La métaphore de l'ombre et de la lumière suggère un couple d'opposés. Mais il ne s'agit pas d'un rapport de complémentarité donc de conjonction des opposés. Elle n'est pas de l'ordre du manque.
« Former le concept d'ombre, c'est désigner l'inévitable contre partie de ce qui a été réalisé et interrogé l'homme sur le prix qu'il a payé »
L'Organisation de l'ombre :
L'humain n'est pas seulement ce qu'il manifeste et toute idéologie comportes des conséquences contraires (chaque civilisé a sa brute ; chaque dieu son animal)
L'ombre s'organise sur 3 bases : une succession de rejets ; la contrepartie du développement, l'identification aux projections de l'entourage.
Une succession de rejets :
L'élaboration consciente est marquée d'une succession de rejets : tabous, interdits, dénis pour ceux qui ont leur origine à l'extérieur, refoulements proprement dits et défenses pour ceux où la subjectivité s'exerce directement.
Ces répressions ne sont jamais des suppressions, au pire elles enfouissent dans le corps ou dans l'entourage ce qu'elles ne tolèrent pas. Même projetées ces composantes réprimées sont toujours là.
L'élaboration consciente ne se développe pas seulement en opposition à des schémas pulsionnels primitifs mais aussi à des principes organisateurs, promoteurs de formes nouvelles (les archétypes). Ainsi, l'ombre se forme d'un double refus par rapport à des modalités inscrites dans l'animal humain et par rapports à des valeurs.
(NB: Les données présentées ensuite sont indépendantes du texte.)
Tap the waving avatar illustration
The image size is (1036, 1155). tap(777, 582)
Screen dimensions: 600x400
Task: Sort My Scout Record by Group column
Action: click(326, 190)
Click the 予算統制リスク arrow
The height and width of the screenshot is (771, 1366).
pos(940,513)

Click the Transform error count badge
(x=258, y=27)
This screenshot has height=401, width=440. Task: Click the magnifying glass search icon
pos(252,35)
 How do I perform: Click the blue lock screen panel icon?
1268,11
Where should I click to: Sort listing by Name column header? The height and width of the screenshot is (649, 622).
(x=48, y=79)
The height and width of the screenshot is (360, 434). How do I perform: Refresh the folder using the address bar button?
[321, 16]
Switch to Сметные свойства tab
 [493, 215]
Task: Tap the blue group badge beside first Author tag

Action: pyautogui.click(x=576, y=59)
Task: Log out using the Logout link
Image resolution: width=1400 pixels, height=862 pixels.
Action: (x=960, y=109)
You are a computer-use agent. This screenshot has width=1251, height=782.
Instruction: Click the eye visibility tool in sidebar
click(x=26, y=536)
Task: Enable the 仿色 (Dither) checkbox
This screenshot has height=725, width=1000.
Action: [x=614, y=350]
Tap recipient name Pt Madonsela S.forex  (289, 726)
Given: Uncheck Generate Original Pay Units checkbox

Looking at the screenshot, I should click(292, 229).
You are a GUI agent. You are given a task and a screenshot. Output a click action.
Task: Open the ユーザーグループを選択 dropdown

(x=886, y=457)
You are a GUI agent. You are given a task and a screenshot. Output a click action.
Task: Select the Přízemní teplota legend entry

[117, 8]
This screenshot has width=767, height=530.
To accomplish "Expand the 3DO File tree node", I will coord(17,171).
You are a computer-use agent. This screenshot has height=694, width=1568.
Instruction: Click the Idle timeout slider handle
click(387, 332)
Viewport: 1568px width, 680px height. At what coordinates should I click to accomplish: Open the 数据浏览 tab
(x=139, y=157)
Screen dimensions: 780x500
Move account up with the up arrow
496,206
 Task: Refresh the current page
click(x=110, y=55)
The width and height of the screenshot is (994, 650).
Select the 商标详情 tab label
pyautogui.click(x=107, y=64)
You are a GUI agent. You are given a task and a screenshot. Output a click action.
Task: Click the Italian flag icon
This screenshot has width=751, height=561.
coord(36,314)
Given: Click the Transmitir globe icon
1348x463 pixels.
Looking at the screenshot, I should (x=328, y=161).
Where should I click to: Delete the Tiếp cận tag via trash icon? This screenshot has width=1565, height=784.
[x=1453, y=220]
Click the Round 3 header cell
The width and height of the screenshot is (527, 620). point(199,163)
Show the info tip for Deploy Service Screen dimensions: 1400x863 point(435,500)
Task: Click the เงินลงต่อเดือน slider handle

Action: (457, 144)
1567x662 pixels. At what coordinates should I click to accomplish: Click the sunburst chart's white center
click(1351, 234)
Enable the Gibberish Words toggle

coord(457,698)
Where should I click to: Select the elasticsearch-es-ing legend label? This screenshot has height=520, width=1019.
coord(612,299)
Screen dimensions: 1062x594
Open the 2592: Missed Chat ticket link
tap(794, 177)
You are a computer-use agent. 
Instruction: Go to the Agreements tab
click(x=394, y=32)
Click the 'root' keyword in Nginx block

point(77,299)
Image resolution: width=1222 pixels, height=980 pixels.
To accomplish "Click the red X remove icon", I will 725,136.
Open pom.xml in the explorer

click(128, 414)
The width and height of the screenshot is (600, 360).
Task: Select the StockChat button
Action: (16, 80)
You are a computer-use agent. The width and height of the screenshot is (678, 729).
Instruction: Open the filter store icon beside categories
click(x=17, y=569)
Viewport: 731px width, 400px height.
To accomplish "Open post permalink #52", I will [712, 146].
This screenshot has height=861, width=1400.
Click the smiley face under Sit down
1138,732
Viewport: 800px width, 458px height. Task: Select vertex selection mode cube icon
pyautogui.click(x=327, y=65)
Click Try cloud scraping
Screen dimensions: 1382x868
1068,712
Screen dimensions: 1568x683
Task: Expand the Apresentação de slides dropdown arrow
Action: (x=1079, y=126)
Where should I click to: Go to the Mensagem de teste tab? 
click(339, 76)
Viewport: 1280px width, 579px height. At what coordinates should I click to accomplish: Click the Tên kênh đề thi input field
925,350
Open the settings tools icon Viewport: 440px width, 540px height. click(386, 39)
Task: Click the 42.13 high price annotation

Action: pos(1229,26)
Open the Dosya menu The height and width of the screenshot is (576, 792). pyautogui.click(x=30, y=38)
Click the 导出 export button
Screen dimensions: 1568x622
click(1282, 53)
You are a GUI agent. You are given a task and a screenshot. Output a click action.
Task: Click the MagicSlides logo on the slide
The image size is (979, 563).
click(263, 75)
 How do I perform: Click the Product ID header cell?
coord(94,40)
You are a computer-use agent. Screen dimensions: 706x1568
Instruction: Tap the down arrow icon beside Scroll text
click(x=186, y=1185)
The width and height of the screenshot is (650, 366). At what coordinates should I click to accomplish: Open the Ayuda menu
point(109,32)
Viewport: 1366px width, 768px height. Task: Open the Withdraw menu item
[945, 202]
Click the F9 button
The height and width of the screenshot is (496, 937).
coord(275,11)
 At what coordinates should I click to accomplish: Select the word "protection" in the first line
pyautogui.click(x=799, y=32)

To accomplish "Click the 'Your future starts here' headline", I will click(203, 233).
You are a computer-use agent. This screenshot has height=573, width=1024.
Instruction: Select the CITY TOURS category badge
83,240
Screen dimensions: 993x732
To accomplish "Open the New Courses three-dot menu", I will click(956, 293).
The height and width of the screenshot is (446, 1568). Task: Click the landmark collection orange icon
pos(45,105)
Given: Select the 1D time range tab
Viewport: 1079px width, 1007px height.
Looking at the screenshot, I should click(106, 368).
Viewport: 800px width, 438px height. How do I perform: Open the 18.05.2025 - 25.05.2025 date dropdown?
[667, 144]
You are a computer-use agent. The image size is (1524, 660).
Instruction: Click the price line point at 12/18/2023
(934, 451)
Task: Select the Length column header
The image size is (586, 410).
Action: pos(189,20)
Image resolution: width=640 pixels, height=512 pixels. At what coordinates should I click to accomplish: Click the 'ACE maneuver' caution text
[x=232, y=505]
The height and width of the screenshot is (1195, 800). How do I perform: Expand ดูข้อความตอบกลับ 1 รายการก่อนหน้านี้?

Le judéo-christianisme a développé un des aspects de cette organisation en mettant en lumière une vue idéale de l'humain et à faire dépendre toute croissance de la décision consciente, se coupant progressivement des ressorts instinctifs du devenir. La réaction, nécessaire, à cette situation pathogène a aussi une ombre et accentue un autre type de répression. La libération des tabous judéochrétiens conduit à privilégier les formes directes de la satisfaction et à repousser ce qui paraît retenu, dépendant, enfantin, passif. L'ombre se forme ici du coté de la faiblesse ; elle a les traits de l'enfant retardé que chacun porte en soi et ne veut ou ne peut pas être.
Les composantes écartées par l'élaboration consciente agissent indirectement, par irruption.
Le scotome est une autre voie de formation de l'ombre.
Le sujet s'affirme à ses propres yeux, en ne reconnaissant pas une part de ce qu'il vit; c'est l'inconscience-type. L'image qu'il a de lui-même, et dans laquelle il se constitue, a pour ombre des composantes qui régissent une part de son comportement, mais n'ont pas de place dans sa conscience.
Mais l'ombre n'est pas la somme des parts écartées à un titre ou à un autre de l'élaboration consciente.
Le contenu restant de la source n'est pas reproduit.